Why Choose Physics at USD?

Cutting-edge Faculty and Student Research

Our faculty conduct nationally-recognized research in a variety of exciting areas including astrophysics, soft matter, plasma physics, molecular and cellular biophysics, fluid mechanics, biomaterials, optics, and thermodynamics. Undergraduates have the unique opportunity to contribute to these research endeavors through faculty-mentored research projects. Our faculty involve undergraduates in all aspects of their research, and student researchers often have opportunities to present at national conferences and co-author publications in leading peer-reviewed journals. Students also gain invaluable experience working with cutting-edge technologies and equipment in faculty research labs and advanced laboratory courses. These hands-on research experiences and robust skills training are rare at the undergraduate level, and have proven invaluable in preparing our students for a wide range of career paths and graduate school opportunities.

Commitment to Inclusion and Diversity

The Physics and Biophysics Department is deeply committed to providing a safe, welcoming, and supportive environment for students, faculty and staff of all races, gender identities, ethnicities, sexual orientations, socioeconomic backgrounds, and physical abilities. A diversity of backgrounds, perspectives, and ways of thinking is essential to the advancement of scientific knowledge and the holistic education of our students. Therefore we strive to nurture, promote and increase the inclusion of students, faculty and staff who are typically underrepresented in the sciences. We actively work towards identifying barriers to implementing this change, and leading institutional and community efforts to bringing about such change.

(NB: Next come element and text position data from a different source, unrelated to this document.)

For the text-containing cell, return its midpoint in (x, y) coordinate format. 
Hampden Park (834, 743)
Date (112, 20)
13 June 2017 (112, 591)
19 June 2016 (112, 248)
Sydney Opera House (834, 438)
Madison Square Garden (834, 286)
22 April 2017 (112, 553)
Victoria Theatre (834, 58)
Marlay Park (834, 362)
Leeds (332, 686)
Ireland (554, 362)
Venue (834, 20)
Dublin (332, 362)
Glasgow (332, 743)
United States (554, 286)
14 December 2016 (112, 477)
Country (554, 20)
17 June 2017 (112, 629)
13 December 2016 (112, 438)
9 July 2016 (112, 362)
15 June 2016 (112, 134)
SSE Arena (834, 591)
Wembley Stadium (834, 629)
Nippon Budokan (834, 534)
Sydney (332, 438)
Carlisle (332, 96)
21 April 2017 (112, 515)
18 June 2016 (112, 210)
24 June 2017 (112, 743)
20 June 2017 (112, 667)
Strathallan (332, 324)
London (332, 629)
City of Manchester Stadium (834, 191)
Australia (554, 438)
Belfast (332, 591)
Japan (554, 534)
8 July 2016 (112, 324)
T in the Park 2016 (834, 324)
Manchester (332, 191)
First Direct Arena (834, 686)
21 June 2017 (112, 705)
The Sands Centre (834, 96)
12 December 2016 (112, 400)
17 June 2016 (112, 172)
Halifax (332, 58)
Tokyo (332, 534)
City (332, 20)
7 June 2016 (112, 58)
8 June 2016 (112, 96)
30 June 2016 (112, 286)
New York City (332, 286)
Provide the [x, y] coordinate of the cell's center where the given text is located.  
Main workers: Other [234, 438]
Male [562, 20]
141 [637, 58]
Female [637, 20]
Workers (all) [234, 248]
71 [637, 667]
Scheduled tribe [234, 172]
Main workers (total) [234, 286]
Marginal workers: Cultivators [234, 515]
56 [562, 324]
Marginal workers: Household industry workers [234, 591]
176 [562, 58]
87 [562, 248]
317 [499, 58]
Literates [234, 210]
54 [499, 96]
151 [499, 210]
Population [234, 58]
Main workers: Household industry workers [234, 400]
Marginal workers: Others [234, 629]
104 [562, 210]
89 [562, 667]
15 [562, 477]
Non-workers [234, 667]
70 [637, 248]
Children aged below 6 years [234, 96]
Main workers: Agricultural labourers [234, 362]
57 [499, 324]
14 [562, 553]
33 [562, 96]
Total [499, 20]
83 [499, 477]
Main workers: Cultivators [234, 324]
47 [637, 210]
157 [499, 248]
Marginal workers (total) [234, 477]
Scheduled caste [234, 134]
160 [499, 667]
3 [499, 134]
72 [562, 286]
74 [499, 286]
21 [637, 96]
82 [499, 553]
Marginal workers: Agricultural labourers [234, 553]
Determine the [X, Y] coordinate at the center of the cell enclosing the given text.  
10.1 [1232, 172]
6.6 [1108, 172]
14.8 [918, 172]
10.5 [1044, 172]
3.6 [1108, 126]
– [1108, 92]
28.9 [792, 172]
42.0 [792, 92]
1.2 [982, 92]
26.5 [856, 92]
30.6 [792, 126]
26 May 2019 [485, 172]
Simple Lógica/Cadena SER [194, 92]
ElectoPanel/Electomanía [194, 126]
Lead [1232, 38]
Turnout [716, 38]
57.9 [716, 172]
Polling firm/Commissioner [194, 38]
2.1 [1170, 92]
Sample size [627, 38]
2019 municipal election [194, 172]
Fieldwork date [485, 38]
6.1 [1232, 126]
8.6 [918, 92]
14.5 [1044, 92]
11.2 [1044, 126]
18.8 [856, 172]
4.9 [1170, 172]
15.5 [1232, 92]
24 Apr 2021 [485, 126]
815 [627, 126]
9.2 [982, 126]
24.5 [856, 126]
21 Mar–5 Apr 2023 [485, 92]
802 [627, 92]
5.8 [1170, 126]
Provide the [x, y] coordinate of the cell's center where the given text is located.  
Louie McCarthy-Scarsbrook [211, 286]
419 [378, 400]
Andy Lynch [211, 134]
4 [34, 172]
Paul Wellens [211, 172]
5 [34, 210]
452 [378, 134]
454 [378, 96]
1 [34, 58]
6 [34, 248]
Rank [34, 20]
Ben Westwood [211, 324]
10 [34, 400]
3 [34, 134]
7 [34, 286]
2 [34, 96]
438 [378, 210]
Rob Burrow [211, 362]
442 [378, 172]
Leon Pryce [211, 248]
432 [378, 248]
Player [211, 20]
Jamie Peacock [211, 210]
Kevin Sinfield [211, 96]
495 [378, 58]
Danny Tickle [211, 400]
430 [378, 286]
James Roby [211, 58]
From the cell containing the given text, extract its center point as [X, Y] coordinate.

Small Class-Sizes, Long-Lasting Connections

Class sizes in the physics department are limited to 40 students, and upper-division courses can have as few as four students. These small class sizes allow faculty to tailor courses to best serve the interests of the students. The close interactions among our majors and the faculty cultivate lasting relationships that go beyond the classroom and often lead to career connections, alumni networking and, of course, letters of recommendation.

One-on-One Faculty Interactions

Our small department size and the requirement that all students conduct research cultivates close one-on-one faculty-student interactions and mentoring relationships. Physics and biophysics majors meet regularly with their academic faculty advisors to design their course schedules and discuss summer and post-graduation opportunities. Majors in upper-division courses have ample opportunity for one-on-one faculty guidance in and out of the classroom to enhance learning. Finally, each of our majors works one-on-one with a faculty mentor to conduct cutting-edge independent research projects.